A drier pattern ahead for the eastern Corn Belt

Across the Corn Belt, cooler weather prevails in the wake of a departing cold front. A few showers linger across the eastern Corn Belt, including parts of Ohio. Elsewhere in the Midwest, mostly dry weather favors a limited return to corn and soybean planting, following a period of significant rainfall.

On the Plains, cool weather prevails, except for a return to warmth across western and central Montana. Dry weather favors fieldwork on the northern and central Plains, but widespread showers continue across Texas and southern Oklahoma. Rain is especially beneficial on the drought-affected southern High Plains.

In the South, dry weather continues in the Atlantic coastal plain, but scattered showers are developing across the remainder of the region. Rain is still needed for pastures and summer crops in drought-affected areas of Alabama and the Atlantic Coast States. On May 6, nearly one-third (29%) of the pastures in Georgia were rated in very poor to poor condition, along with 40% of those in Florida.
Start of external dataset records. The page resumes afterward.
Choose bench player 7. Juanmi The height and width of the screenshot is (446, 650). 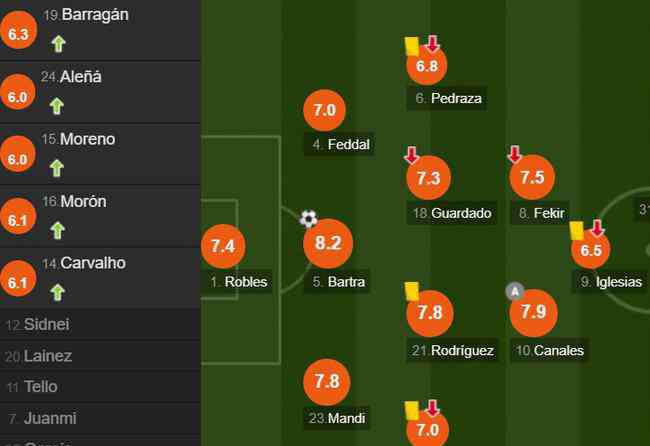[x=100, y=418]
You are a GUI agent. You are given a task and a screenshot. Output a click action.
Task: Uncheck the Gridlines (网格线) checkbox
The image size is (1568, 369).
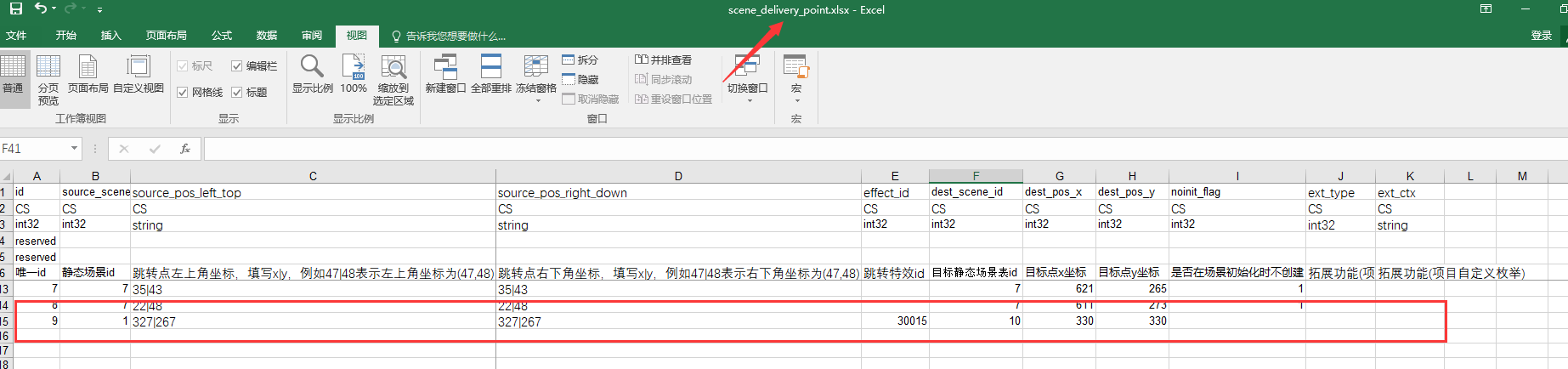[183, 93]
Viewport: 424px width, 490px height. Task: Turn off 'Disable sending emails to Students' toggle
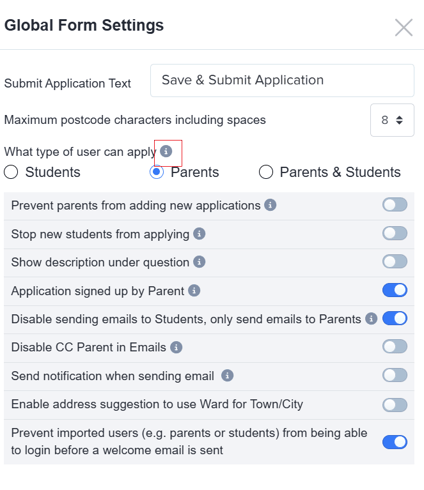pyautogui.click(x=395, y=318)
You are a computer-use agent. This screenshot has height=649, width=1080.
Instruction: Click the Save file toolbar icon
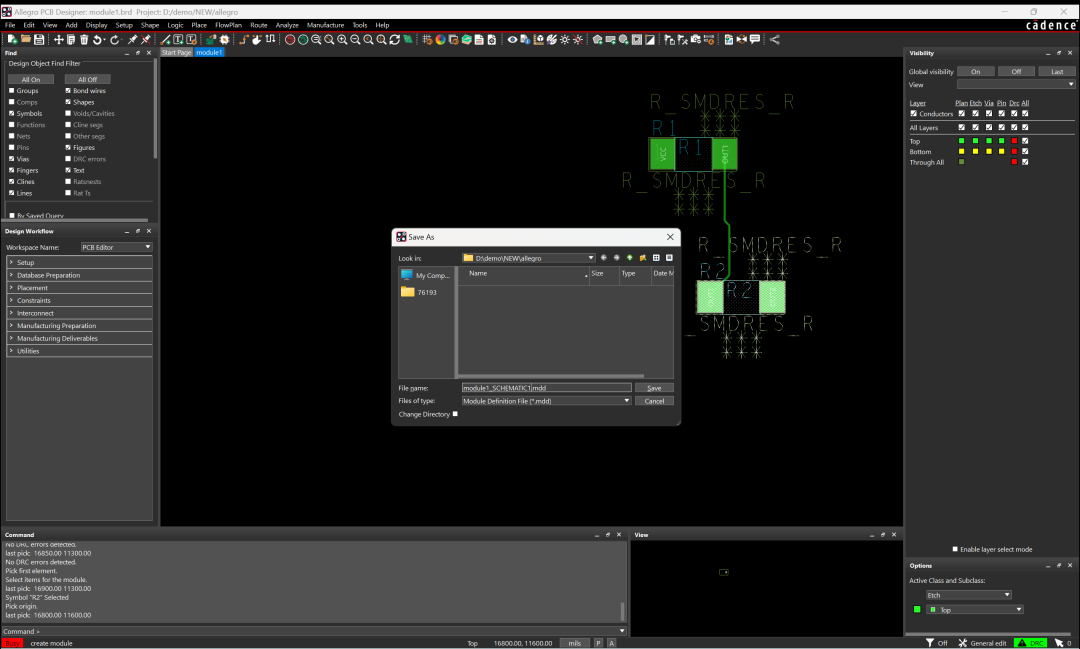tap(39, 39)
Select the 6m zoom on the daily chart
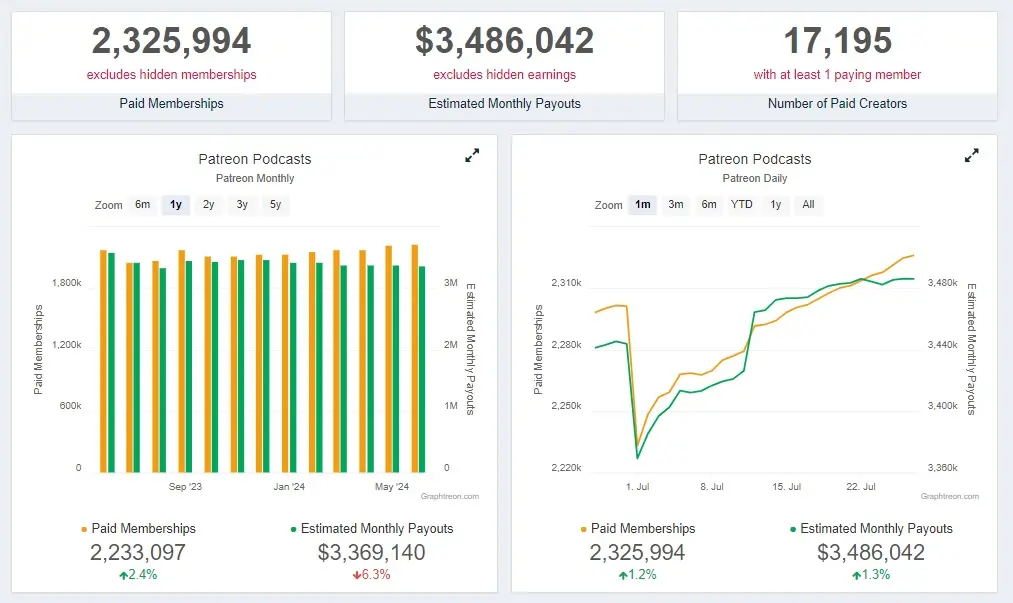1013x603 pixels. click(709, 204)
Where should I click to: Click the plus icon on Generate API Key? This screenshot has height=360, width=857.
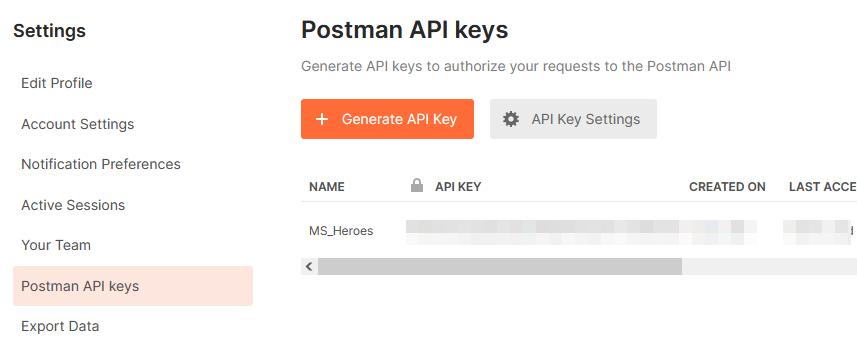coord(322,119)
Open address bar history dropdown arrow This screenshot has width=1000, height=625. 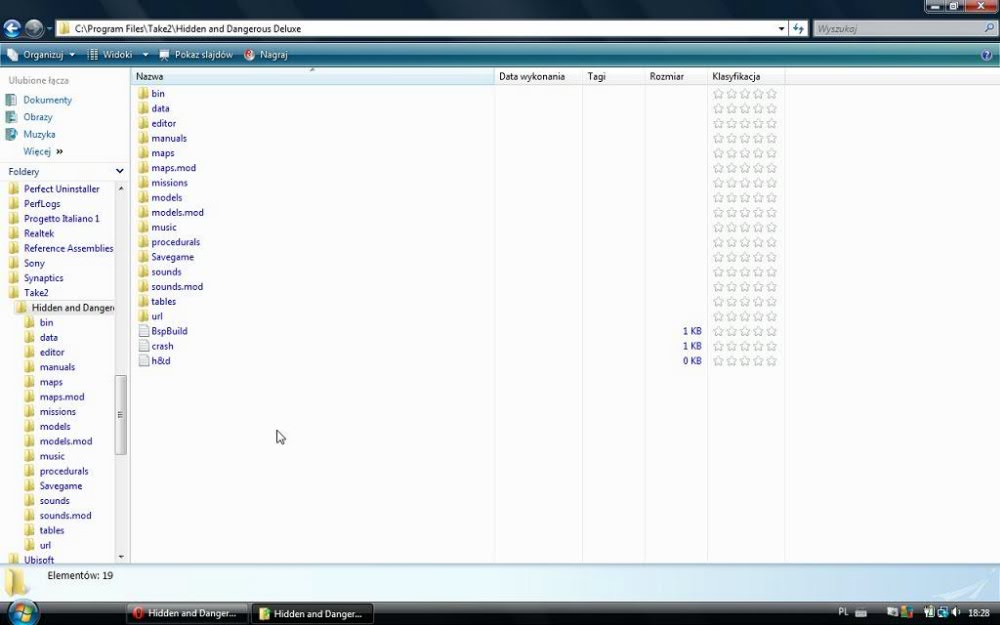pos(782,29)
In the West, warmer weather across California and the Northwest is promoting a rapid pace of fieldwork and crop development. Tuesday’s high temperatures will exceed 90° in much of California’s Central Valley. In contrast, cool conditions linger across the southern Rockies.
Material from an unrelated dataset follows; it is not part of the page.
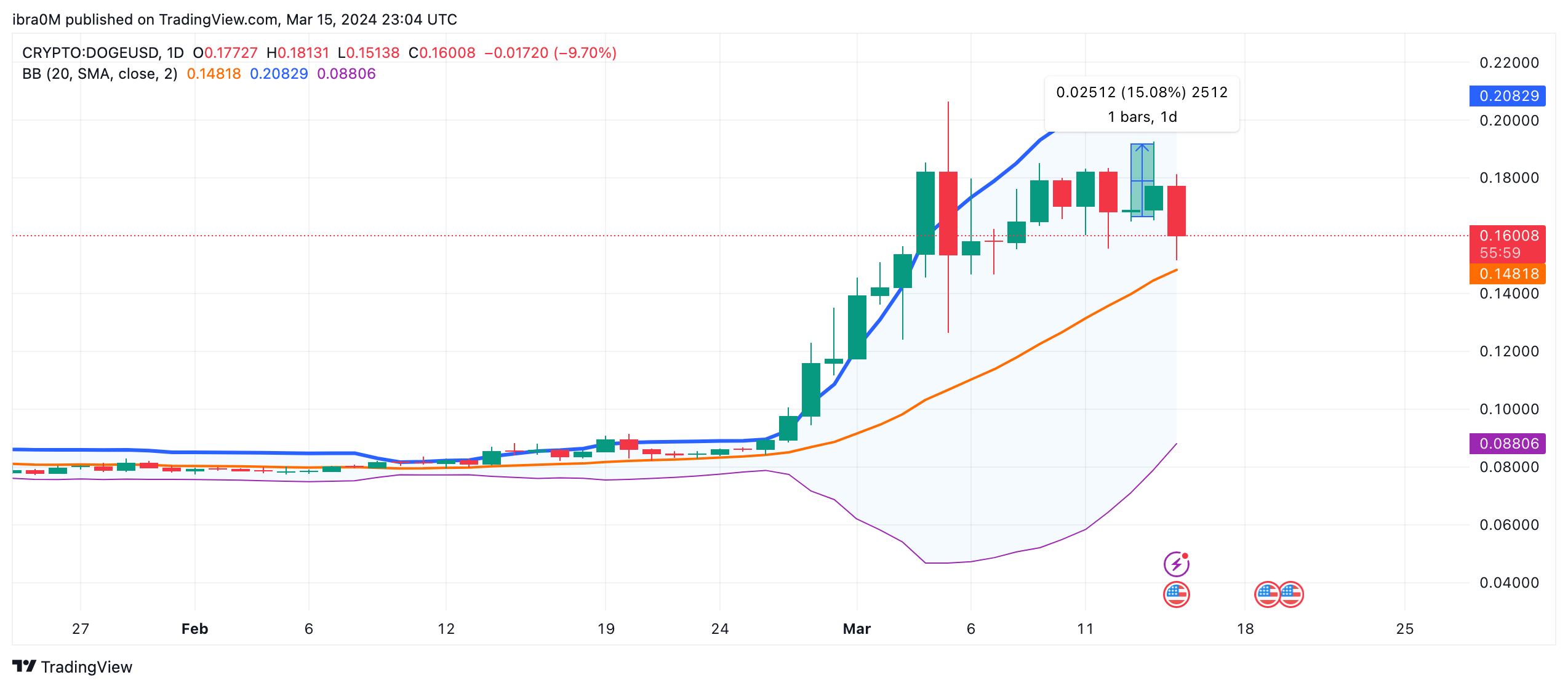1568x688 pixels.
Task: Click the right US flag event icon near March 18
Action: pyautogui.click(x=1292, y=594)
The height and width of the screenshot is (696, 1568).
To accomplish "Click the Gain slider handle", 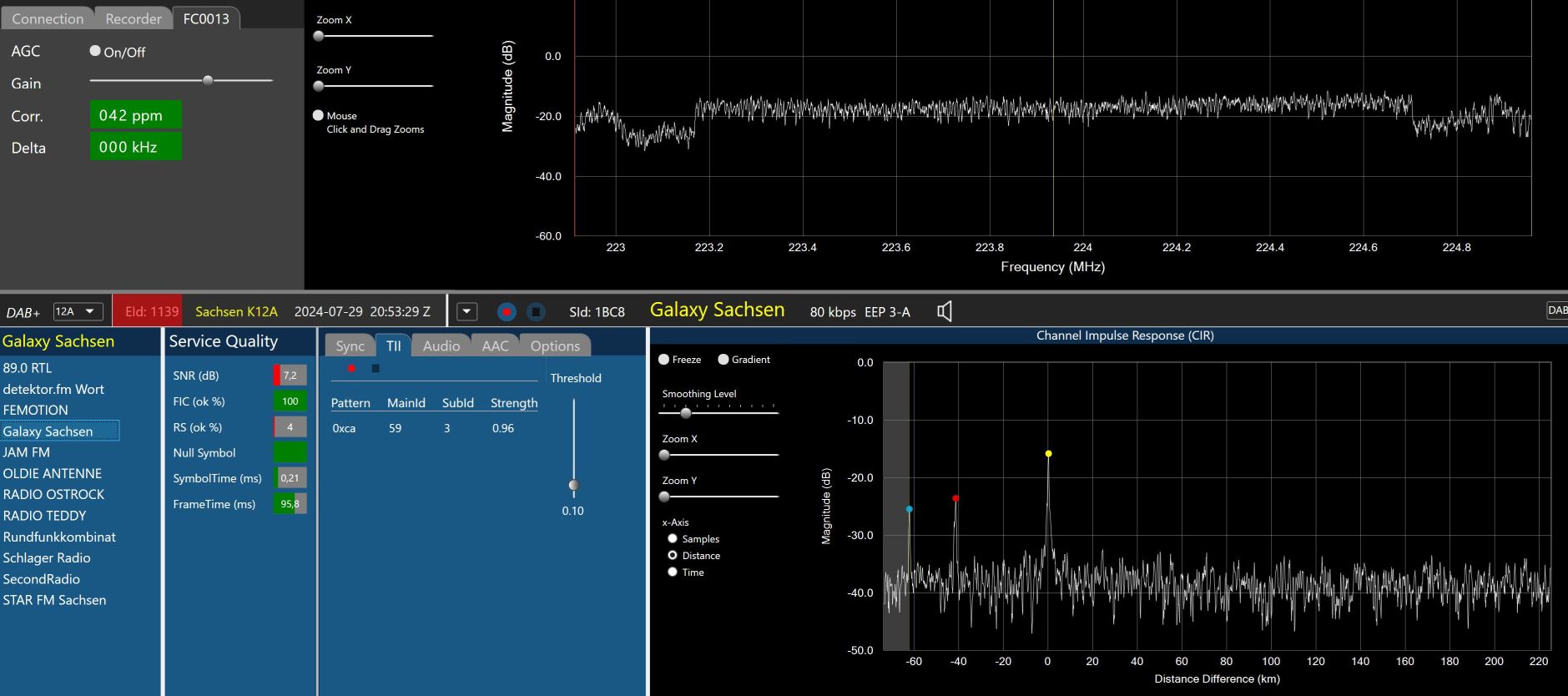I will (x=208, y=80).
During the next few days, a slow-moving cold front will continue to drift across the South and East. On May 8-9, rainfall totals of 1 to 2 inches will be common in the Atlantic Coast States. The tail of the front will stall across the Deep South, resulting in much higher rainfall amounts (locally 2 to 5 inches) across the southern half of Texas.

Elsewhere, dry weather will prevail west of the Rockies through week’s end, while only light, sporadic showers will occur from the Plains into the Midwest.

One of the few areas of consistent warmth will be California, where late-week temperatures will approach 100° in the Central Valley.

Looking ahead, the 6- to 10-day outlook calls for near- to above-normal temperatures nationwide, except for cooler-than-normal conditions in the Southeast. Meanwhile, near- to below-normal precipitation across the majority of the U.S. will contrast with wetter-than-normal weather on the southern Plains and along the Atlantic Seaboard.